The improving state of the economy over the past few years has contributed to the current correctional officer shortage, Johnson and others say. Historically, the better the jobs picture has been in the private sector, the harder it has been for the public sector to attract and retain employees. Low statewide unemployment, in other words, usually means higher attrition rates for TDCJ and other state agencies. At the height of TDCJ’s correctional officer shortage four years ago, for example, the statewide jobless rate stood just above 4 percent.
“When opportunities are good elsewhere, there is a contingent of people who see that as the grass being greener so they’d rather be doing that,” Thornton said. “If the unemployment rate is higher, then there are just more people looking toward us.”

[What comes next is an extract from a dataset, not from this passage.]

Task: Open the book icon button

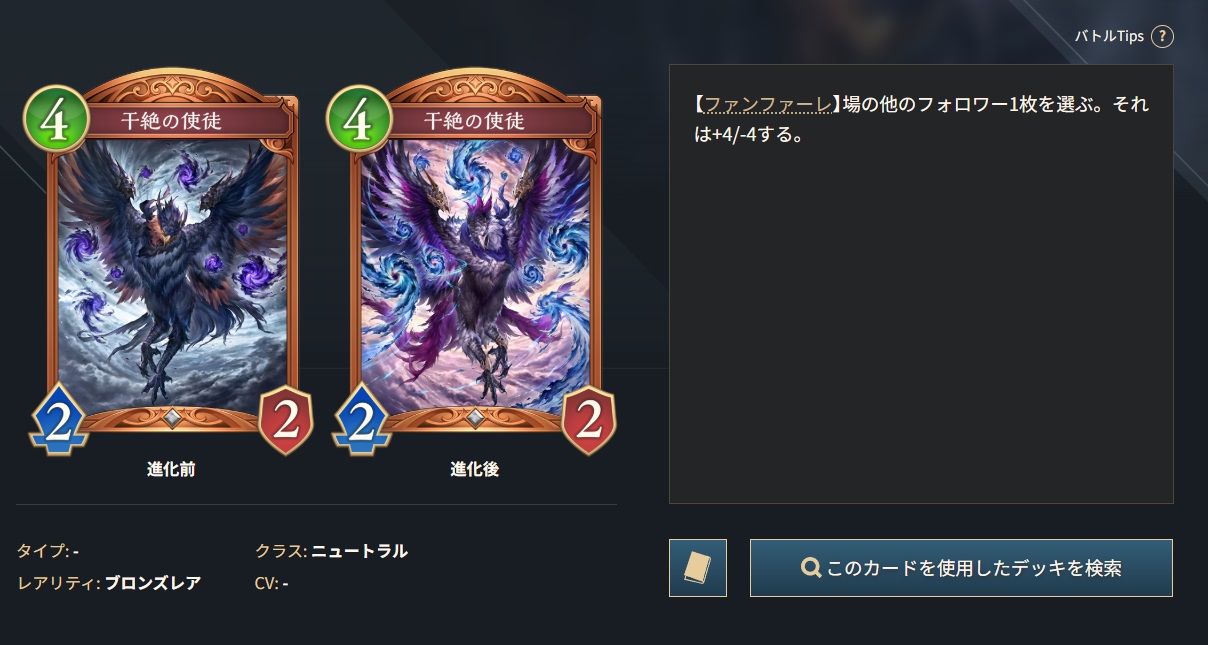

Selling points for the agency includes the likelihood of stable employment and attractive benefits that include state-paid health insurance coverage and retirement. Thornton said attracting candidates to TDCJ often has as much to do with reprogramming them as it does with recruiting them. For some, the only thing they may know about working in a prison is what they see dramatized on television or at the movies.
“I don’t tell them that it’s perfectly safe or anything,” said Hughes, a TDCJ recruiter for nearly five years. “Obviously a (prison) environment has a certain degree of danger in it, but you stress the education and the training they receive. And if you do that you’ll go to work and come home every night like you’re supposed to.”
Robb often tells job seekers that working in a prison is safer than working in or shopping at a convenience store late at night when hidden dangers might be lurking.
“We let them know quick that the inmates do not have control of the prison,” he said. “We have control of the prison.”
Beatriz Molina, who was considering a career with TDCJ following her discharge from Army after five years, said she’d been to the military prison at Fort Leavenworth, Kansas and didn’t find the environment daunting.
“No, it doesn’t scare me all,” said the 24-year-old from Houston. “I’m a paralegal so I deal with the criminal justice system all the time.”
The agency’s recruiting efforts are assisted by the Texas Workforce Commission, which not only refers potential applicants but also allows recruiters use of its facilities for on-site screening. Another source the agency taps is its existing work force through the Executive Director’s Recruiting Award program. Initiated in July 1999, the program offers a certificate signed by the executive director and a $100 U.S. Savings Bond to employees who recruit a correctional officer for the agency. Since its start, more than 3,500 officers have been hired through the program and one employee has already received $2,300 in savings bonds.
“We’re always looking for new ideas amongst ourselves and from the employees of the agency,” Thornton said. “We encourage the employees to be part of our recruiting effort.”
Robb said he and his fellow recruiters are on the road recruiting or processing applicants at least two weeks each month.
“We go at it full throttle,” he said. “We screen every qualified applicant that walks through the door.”